Unraveling a crosstalk regulatory network of temporal aroma accumulation in tea plant (Camellia sinensis) leaves by integration of metabolomics and transcriptomics

Terpenoid volatiles are major contributors to the floral odors and are responsible for the sensory quality of teas. However, little is known about the global regulation of various networks to achieve high terpenoids production in tea leaves. Here, metabolomics and transcriptome profiles were obtained from the tea leaves harvested in five different months. Our results showed that most sesquiterpene contents were lowest when sampled in April, increased markedly in June, and declined in August, September and October.
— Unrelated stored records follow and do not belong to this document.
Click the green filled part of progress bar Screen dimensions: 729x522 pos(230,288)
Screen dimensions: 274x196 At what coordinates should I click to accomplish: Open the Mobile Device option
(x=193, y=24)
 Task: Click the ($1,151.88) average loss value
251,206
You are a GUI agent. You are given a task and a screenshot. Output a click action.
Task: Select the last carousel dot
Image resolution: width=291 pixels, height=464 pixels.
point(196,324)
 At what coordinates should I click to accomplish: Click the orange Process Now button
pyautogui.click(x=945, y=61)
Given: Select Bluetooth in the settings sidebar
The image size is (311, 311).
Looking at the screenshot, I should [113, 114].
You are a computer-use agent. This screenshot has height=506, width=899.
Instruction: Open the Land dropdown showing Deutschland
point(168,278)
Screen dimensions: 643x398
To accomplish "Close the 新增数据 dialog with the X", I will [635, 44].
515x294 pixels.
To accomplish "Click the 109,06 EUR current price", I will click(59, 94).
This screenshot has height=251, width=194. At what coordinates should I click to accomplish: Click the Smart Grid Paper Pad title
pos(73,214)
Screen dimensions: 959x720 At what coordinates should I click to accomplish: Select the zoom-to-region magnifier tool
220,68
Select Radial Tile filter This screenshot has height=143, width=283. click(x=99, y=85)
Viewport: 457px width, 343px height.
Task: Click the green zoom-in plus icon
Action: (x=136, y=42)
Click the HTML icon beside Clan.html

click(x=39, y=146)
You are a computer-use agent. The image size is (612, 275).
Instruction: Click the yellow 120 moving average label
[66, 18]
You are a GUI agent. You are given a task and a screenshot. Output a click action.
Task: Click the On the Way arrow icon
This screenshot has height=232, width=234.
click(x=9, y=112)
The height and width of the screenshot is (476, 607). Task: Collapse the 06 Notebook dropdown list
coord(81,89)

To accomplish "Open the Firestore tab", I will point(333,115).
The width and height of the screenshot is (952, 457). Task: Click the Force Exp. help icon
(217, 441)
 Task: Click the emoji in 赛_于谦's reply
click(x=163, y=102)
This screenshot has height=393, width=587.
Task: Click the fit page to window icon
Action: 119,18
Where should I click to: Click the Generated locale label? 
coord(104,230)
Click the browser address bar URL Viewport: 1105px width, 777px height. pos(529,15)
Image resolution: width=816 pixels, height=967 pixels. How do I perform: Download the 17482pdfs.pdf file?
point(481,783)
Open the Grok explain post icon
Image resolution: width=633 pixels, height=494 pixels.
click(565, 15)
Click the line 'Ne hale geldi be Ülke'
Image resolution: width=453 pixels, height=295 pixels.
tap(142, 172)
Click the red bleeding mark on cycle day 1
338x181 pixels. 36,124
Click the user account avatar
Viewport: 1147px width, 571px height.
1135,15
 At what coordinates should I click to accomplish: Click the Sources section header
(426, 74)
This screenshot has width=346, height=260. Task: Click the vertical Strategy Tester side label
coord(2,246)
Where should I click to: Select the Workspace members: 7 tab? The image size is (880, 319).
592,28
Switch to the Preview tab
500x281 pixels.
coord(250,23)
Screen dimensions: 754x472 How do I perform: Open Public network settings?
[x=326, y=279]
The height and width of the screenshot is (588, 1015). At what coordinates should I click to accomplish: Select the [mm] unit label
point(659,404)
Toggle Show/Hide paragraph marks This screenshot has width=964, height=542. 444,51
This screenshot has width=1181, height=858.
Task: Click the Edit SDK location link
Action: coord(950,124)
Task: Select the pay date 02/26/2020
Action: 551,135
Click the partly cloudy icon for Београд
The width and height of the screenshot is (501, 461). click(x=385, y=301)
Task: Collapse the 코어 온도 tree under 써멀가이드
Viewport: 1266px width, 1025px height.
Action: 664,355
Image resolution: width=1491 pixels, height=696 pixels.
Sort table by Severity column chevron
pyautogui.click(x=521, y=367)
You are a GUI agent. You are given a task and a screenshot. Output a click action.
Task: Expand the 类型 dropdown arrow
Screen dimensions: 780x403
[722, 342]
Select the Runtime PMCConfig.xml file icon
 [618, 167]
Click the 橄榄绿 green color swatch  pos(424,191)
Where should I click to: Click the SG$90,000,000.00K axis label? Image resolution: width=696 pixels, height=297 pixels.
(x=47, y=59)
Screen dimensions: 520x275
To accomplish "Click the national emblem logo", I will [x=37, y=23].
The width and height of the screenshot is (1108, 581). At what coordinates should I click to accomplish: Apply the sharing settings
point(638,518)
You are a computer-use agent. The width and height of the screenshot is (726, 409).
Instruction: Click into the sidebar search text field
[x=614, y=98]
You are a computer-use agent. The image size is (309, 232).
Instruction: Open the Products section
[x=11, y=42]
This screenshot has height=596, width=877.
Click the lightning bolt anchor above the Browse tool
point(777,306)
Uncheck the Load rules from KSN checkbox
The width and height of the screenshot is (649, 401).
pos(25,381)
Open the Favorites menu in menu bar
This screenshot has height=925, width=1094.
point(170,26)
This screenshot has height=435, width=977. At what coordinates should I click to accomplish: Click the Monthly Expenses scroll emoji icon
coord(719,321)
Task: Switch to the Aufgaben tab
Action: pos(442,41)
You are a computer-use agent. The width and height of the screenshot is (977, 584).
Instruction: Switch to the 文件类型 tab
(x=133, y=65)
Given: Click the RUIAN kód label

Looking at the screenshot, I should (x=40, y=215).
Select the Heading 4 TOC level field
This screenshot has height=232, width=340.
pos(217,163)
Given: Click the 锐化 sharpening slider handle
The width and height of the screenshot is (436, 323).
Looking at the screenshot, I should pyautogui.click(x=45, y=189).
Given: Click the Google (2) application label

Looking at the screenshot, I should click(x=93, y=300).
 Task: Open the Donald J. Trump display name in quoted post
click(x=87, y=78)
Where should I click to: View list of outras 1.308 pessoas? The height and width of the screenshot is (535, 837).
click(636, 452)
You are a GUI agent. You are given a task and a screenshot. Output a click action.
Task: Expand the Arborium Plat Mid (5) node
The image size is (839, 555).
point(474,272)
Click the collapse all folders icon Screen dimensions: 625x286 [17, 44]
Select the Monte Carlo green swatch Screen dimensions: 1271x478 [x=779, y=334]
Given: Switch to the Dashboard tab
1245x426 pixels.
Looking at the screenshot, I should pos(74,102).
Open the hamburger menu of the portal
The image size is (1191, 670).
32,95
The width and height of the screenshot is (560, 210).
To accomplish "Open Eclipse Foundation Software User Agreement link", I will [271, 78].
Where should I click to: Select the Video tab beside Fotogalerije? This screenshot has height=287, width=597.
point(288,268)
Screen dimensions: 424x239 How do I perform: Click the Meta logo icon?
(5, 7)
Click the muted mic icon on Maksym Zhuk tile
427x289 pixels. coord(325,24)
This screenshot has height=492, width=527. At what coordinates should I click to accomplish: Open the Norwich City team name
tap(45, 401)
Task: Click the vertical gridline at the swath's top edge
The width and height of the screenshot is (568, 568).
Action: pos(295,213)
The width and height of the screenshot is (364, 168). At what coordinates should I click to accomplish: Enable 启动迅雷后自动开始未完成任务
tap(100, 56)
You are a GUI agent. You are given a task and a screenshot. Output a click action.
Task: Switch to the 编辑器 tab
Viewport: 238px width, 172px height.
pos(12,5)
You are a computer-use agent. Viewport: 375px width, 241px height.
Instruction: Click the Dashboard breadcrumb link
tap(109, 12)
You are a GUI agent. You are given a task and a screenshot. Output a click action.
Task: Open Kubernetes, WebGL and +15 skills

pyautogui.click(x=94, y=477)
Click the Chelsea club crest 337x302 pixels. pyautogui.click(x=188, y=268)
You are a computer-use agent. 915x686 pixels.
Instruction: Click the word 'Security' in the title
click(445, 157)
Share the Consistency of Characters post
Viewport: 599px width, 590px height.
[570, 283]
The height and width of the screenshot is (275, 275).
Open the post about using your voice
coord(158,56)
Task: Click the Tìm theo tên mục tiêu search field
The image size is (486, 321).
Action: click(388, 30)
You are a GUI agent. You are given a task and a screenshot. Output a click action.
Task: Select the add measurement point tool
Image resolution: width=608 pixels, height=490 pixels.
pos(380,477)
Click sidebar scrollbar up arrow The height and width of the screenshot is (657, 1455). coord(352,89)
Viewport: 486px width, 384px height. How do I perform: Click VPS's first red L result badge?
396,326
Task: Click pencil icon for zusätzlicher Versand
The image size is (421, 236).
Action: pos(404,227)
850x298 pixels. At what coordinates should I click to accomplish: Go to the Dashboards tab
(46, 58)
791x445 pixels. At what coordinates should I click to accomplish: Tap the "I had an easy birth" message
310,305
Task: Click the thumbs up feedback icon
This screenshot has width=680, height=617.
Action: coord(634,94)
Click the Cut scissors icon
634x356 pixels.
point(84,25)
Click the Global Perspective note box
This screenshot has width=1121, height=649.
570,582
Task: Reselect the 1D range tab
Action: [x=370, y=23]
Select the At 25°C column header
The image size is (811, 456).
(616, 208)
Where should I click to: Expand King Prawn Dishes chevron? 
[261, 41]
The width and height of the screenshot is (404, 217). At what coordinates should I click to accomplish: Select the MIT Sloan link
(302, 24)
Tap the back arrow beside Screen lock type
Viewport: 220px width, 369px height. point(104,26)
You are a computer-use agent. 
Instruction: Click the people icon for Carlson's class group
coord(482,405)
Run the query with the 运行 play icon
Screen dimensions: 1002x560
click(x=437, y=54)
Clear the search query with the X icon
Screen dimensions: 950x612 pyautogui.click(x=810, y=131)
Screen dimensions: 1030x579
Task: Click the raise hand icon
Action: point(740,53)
An opposite accumulation pattern was observed in the majority of monoterpenes, and similar accumulation patterns were shared among a subset of sesquiterpenes and monoterpenes. We further found expression patterns of many genes in MVA pathway strongly correlated with the accumulation of some monoterpenes; as well, expression profiles of MEP pathway genes were closely associated with a few sesquiterpenes. A crosstalk regulatory network was constructed using co-expression analysis, and 13 transcription factors genes, with possible crucial roles in the regulation of terpene metabolism, were uncovered in the network. Additionally, CsOCS2, one key gene involved in terpenoid biosynthesis was functionally characterized in vitro. These results suggest that there might be crosstalk and competition for substrates between the down-stream monoterpenes and sesquiterpenes biosynthesis, which endow tea with its unique aroma, during different growth months.